• [What you need to do] In the lines below, count those containing the word "agent" and give the number alone.

• [Material shown]
<<<<
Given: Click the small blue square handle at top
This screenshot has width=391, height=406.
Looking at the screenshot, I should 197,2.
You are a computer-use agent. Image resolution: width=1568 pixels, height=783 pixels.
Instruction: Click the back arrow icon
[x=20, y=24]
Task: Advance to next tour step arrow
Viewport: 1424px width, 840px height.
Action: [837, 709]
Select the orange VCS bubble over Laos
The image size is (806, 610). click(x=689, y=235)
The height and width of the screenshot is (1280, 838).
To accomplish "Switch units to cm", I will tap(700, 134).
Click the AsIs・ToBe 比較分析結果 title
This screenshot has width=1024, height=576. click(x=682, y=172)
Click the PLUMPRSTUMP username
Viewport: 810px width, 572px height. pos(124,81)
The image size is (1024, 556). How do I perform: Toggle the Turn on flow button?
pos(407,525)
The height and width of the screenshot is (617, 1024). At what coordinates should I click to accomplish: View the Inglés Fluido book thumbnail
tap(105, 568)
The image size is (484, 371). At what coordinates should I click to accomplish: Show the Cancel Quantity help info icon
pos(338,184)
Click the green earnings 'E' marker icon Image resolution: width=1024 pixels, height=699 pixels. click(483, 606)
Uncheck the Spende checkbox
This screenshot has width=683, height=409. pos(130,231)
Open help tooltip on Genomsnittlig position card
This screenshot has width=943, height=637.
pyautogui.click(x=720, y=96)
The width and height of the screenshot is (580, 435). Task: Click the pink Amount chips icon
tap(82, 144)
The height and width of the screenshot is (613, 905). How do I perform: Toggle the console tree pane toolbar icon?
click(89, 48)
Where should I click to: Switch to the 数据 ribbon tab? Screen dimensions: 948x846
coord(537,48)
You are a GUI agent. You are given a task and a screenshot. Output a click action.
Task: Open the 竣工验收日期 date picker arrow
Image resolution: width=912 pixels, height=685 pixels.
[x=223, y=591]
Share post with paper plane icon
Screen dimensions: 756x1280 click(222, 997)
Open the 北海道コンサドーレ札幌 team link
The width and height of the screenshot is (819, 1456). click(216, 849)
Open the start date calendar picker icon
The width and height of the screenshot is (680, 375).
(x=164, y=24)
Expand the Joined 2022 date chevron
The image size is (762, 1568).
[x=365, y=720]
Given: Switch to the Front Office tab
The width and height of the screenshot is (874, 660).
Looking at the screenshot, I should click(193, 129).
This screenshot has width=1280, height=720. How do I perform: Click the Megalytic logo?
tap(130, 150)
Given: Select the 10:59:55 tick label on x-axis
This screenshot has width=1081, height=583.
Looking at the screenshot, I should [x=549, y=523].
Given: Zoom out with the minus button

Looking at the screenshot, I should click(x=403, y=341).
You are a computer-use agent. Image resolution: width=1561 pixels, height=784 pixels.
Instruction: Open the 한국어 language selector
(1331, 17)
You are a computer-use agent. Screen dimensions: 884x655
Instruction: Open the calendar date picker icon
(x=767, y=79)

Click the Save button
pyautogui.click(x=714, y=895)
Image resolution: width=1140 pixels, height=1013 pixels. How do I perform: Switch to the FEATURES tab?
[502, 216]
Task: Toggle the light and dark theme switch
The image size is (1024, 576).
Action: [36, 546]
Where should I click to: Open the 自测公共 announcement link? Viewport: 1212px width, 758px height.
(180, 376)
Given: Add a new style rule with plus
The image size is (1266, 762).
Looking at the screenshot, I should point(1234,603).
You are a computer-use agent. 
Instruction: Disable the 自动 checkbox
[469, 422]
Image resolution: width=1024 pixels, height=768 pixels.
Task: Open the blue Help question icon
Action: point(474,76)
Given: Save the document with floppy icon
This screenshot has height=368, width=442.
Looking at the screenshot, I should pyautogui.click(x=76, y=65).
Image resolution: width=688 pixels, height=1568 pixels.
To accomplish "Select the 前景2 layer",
>>>>
• [Answer section] 5